Why does this matter?

Why bother about openness and licensing for data? After all they don’t matter in themselves: what we really care about are things like the progress of human knowledge or the freedom to understand and share.

However, open data is crucial to progress on these more fundamental items. It’s crucial because open data is so much easier to break-up and recombine, to use and reuse. We therefore want people to have incentives to make their data open and for open data to be easily usable and reusable — i.e. for open data to form a ‘commons’.

A good definition of openness acts as a standard that ensures different open datasets are ‘interoperable’ and therefore do form a commons. Licensing is important because it reduces uncertainty. Without a license you don’t know where you, as a user, stand: when are you allowed to use this data? Are you allowed to give to others? To distribute your own changes, etc?

Together, a definition of openness, plus a set of conformant licenses deliver clarity and simplicity. Not only is interoperability ensured but people can know at a glance, and without having to go through a whole lot of legalese, what they are free to do. (For more see this article and this post).

Thus, licensing and definitions are important even though they are only a small part of the overall picture. If we get them wrong they will keep on getting in the way of everything else. If we get them right we can stop worrying about them and focus our full energies on other things.

Background

Over the last couple of years there has been substantial discussion about the licensing (or not) of (open) data and what ‘open’ should mean. In this debate there two distinct, but related, strands:

  1. Some people have argued that licensing is inappropriate (or unnecessary) for data.
  2. Disagreement about what ‘open’ should mean. Specifically: does openness allow for attribution and share-alike ‘requirements’ or should ‘open’ data mean ‘public domain’ data?

These points are related because arguments for the inappropriateness of licensing data usually go along the lines: data equates to facts over which no monopoly IP rights can or should be granted; as such all data is automatically in the public domain and hence there is nothing to license (and worse ‘licensing’ amounts to an attempt to ‘enclose’ the public domain).

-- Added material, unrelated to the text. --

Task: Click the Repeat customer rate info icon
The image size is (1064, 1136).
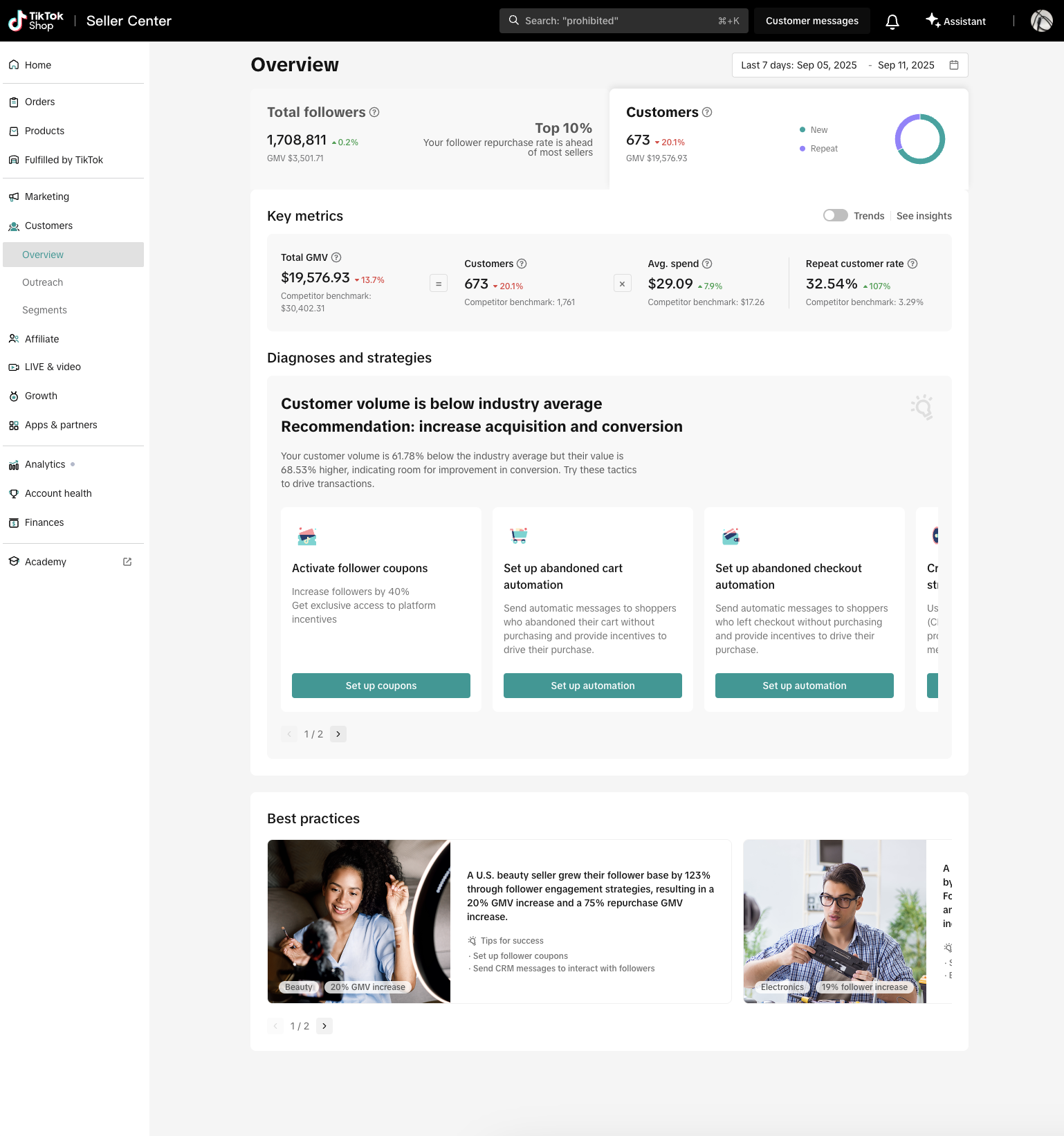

However, even those who think that open data can/should only be public domain data still agree that it is reasonable and/or necessary to have some set of community ‘rules’ or ‘norms’ governing usage of data. Therefore, the question of what requirements should be allowed for ‘open’ data is a common one, whatever one’s stance on the PD question.

Of course, even with agreement on requirements, there is still the question of whether these should be ‘enforced’ through a license or via community norms. To summarize, the three main questions are:

Qu 1. Is it important to license?

Qu 2: What ‘restrictive’ requirements are compatible with openness? In particular does ‘open’ equate to PD only or are attribution and share-alike ‘requirements’ permitted?

Qu 3: Community norms or licenses? Should ‘community norms’ or license terms be used in order to encode requirements such as attribution and share-alike?

Below I look at each of these in turn, laying out, as I see it, the current consensus and expressing my own view.

Question 1: Is it Important to License?

The simple answer here is yes. Whether one likes it or not there are a whole bunch of jurisdictions where there are IP rights in data(bases). Note that this does not imply any monopoly rights in any facts that data represents.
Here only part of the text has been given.